Massieren Sie die Kiefermuskeln. Streichen Sie den Kiefer nach unten ab: Die Hand bewegt den Kiefer, er sinkt schwer nach unten. Bewegen Sie den Kiefer in alle möglichen Richtungen, machen Sie große Kaubewegungen.

Zunge lockern

Lassen Sie Ihre Zunge im Mundraum auf Entdeckungsreise gehen: Zählen Sie die Zähne, erforschen Sie den Mundboden, den Gaumen, den Raum zwischen Zahnreihen und Lippen. Lassen Sie Ihre Zunge in den Backen kreisen. Sprechen Sie dann in steigendem Tempo Silben wie: „Lalelilolu, Tatetitotu, Dadadededididododudu, Badaga-Badaga-Badaga“. Ihrer Fantasie sind dabei keine Grenzen gesetzt.

Lippen lockern

Blasen Sie durch die locker geschlossenen Lippen hindurch. Es entsteht ein Geräusch wie das Schnauben eines Pferdes. Wenn Sie mit Ton durch die Lippen hindurch blasen, klingt das wie ein Motorengeräusch.

Stimmübungen

Nun, da die Lippen gelockert sind, summen Sie ein „M“. Dabei sollten Sie angenehme Vibrationen in den Lippen spüren. Diese Übung hilft Ihnen, Stimmsitz und Artikulation nach vorne zu bringen. Ihre Stimme gewinnt dadurch an Brillanz, die Aussprache wird prägnanter. Seien Sie sich Ihrer Lippen beim Sprechen bewusst. Den „Brustton der Überzeugung“ können Sie schulen, indem Sie „MA“ oder „MO“ tönen. Legen Sie eine Hand auf den Brustkorb: Je mehr Vibration Sie fühlen, um so freier ist der Ton.

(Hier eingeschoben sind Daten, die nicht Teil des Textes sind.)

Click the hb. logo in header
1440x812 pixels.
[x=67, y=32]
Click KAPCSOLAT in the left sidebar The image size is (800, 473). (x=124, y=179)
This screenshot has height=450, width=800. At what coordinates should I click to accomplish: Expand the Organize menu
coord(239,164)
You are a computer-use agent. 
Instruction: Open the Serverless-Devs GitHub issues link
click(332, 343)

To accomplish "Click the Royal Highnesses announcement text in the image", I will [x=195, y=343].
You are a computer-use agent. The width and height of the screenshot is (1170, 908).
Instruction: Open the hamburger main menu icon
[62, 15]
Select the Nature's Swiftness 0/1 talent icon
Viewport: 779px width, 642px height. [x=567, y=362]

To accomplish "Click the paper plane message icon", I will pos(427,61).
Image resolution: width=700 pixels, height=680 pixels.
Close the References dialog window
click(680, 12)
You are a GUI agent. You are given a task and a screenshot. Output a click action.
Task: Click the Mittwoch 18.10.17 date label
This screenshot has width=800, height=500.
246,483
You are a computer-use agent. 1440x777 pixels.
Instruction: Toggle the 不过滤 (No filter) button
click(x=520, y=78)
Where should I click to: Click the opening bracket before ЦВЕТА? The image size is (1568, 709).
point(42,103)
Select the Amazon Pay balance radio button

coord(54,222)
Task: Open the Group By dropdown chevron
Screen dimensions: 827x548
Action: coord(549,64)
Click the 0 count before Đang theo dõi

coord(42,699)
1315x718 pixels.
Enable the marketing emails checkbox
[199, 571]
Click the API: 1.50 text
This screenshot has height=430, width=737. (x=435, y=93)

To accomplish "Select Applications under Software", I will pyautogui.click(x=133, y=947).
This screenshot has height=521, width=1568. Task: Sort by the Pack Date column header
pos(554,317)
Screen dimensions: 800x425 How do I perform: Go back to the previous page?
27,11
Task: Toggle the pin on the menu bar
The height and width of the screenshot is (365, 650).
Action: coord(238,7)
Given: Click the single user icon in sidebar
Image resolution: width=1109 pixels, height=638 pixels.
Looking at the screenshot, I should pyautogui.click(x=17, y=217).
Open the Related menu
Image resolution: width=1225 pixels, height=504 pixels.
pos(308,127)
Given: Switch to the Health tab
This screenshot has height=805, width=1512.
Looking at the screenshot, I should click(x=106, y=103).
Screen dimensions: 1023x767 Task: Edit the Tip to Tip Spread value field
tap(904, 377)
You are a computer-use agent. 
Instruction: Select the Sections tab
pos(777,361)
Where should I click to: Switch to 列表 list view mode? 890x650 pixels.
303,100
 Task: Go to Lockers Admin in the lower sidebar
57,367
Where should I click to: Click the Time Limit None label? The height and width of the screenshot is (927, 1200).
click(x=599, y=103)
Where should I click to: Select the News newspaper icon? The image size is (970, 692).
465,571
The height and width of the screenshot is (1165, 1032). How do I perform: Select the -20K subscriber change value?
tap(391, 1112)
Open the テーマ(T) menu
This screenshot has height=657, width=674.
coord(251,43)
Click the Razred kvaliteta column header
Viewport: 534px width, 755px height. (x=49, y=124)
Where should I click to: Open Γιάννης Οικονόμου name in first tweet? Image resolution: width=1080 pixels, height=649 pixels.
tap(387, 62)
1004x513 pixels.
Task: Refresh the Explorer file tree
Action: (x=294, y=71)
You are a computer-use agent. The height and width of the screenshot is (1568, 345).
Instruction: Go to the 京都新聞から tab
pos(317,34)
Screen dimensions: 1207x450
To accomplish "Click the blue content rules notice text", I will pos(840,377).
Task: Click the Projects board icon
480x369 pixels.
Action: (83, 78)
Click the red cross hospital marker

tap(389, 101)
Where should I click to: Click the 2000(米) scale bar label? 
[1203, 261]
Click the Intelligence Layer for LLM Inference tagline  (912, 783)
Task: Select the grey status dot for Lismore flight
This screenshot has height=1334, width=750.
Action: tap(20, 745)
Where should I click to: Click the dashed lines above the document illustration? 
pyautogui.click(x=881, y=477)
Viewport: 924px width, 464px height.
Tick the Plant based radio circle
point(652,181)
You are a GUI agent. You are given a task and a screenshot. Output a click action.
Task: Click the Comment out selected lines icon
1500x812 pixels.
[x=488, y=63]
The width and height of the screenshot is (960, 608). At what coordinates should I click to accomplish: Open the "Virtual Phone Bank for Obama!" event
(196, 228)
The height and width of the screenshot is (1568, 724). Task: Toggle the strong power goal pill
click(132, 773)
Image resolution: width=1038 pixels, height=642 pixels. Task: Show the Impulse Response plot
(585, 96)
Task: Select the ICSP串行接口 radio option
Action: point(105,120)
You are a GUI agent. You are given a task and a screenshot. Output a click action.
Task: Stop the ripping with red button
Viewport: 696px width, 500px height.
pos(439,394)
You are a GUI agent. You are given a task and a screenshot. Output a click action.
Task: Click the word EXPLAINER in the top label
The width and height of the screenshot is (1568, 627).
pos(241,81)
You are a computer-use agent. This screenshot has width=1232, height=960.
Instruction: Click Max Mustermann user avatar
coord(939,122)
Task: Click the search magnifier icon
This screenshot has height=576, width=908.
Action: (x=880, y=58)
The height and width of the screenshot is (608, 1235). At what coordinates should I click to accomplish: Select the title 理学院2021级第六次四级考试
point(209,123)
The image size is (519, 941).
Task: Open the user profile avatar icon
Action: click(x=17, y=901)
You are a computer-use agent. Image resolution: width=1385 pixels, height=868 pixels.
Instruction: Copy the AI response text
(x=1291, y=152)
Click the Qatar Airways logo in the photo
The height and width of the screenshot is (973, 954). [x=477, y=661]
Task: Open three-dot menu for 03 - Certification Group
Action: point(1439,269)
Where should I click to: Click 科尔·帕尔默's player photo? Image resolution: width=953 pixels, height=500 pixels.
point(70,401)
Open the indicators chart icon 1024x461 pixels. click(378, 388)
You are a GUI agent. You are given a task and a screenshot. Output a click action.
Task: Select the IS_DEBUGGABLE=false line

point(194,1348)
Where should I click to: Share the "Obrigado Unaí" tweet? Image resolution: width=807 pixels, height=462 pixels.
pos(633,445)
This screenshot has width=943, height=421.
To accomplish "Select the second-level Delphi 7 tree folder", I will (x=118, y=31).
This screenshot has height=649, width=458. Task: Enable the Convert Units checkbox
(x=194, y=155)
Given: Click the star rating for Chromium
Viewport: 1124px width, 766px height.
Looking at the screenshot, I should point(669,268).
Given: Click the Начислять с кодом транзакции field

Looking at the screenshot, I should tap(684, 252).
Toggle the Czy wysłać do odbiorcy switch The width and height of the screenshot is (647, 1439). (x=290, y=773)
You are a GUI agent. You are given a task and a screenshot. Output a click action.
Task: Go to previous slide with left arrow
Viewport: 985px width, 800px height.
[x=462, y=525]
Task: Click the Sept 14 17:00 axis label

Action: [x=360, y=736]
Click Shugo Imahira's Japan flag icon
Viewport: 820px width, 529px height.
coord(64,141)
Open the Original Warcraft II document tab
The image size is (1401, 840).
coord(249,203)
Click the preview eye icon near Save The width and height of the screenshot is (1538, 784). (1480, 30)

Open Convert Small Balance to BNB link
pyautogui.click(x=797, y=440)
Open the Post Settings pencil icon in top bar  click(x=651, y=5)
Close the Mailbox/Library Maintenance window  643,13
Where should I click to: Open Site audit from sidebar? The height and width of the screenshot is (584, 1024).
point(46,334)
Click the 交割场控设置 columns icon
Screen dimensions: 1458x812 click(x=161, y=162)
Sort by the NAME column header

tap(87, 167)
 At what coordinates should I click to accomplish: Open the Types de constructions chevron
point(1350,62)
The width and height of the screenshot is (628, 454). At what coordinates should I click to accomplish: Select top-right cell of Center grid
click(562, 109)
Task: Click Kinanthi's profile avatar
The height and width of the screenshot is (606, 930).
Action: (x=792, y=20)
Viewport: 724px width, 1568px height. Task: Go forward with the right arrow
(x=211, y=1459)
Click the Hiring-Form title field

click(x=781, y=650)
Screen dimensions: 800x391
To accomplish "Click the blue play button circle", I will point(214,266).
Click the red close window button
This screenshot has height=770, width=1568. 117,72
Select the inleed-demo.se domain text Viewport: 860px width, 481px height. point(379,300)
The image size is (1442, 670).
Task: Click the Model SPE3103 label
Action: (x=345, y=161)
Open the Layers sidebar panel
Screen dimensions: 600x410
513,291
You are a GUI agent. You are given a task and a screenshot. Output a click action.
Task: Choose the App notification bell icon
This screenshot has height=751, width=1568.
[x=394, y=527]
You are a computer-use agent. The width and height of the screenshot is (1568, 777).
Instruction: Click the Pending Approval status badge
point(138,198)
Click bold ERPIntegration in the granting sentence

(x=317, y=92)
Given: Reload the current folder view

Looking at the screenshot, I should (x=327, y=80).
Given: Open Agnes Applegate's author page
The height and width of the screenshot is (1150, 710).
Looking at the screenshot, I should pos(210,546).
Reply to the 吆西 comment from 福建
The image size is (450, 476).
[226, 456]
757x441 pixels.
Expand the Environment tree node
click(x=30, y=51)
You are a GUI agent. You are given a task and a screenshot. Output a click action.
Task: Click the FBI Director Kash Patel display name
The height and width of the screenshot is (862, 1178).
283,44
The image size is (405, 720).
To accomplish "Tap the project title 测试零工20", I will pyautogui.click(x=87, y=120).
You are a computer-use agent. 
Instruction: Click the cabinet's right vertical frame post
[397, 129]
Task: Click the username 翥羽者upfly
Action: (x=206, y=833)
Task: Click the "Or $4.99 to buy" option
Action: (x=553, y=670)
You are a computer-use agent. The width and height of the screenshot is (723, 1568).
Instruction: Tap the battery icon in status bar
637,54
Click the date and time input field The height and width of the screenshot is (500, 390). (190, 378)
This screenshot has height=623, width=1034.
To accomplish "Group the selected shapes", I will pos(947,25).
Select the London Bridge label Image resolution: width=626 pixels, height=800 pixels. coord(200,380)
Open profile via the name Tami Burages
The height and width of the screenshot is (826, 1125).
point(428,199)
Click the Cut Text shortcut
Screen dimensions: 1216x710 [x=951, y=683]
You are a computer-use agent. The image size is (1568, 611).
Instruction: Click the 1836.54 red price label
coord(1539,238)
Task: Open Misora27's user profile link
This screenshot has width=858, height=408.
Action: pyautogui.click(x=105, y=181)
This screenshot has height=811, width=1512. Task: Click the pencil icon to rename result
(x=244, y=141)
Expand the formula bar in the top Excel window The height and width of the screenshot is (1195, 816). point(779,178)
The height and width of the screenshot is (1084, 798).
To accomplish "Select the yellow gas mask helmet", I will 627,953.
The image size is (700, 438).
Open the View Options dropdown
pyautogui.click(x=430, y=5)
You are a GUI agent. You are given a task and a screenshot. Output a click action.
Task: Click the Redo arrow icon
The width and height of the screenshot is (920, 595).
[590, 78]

Wechseln Sie die Tonhöhen, um den Tonumfang mit der Zeit zu erweitern. Gleiten Sie mit Ihrer Stimme möglichst fließend von der Höhe in die Tiefe und zurück. Benutzen Sie dazu alle Vokale.

Übung macht den Meister

Stimmübungen sind zunächst gewöhnungsbedürftig. Scheuen Sie sich nicht, sich auf die Übungen einzulassen, am besten mit viel Spaß am Ausprobieren. Schon zehn Minuten täglichen Übens kann Ihnen helfen, bewusster und überzeugender zu sprechen.

Zum Schluss:
Tipps für überzeugendes Sprechen:

  • Lesen Sie möglichst viel laut und nehmen Sie sich mit einem Diktiergerät auf. Egal ob Zeitungsartikel oder Bedienungsanleitung: Jeder Text eignet sich hervorragend, um den stimmlichen Ausdruck zu üben.
  • Variieren Sie beim Lesen zwischen laut und leise, schnell und langsam, hohen und tiefen Tonlagen.
  • Achten Sie auf Sprechpausen: Wie lange können sie sein? Welche Wirkung haben sie?
  • Spielen Sie mit verschiedenen Stimmungen und ändern Sie den Tonfall von heiter zu bierernst, von unheilvoll zu begeistert. Lassen Sie sich überraschen davon, wie die Aufnahme klingt. Vielleicht hatten Sie beim Sprechen die Empfindung, sehr zu übertreiben und die Aufnahme gibt einen ganz anderen Eindruck wider!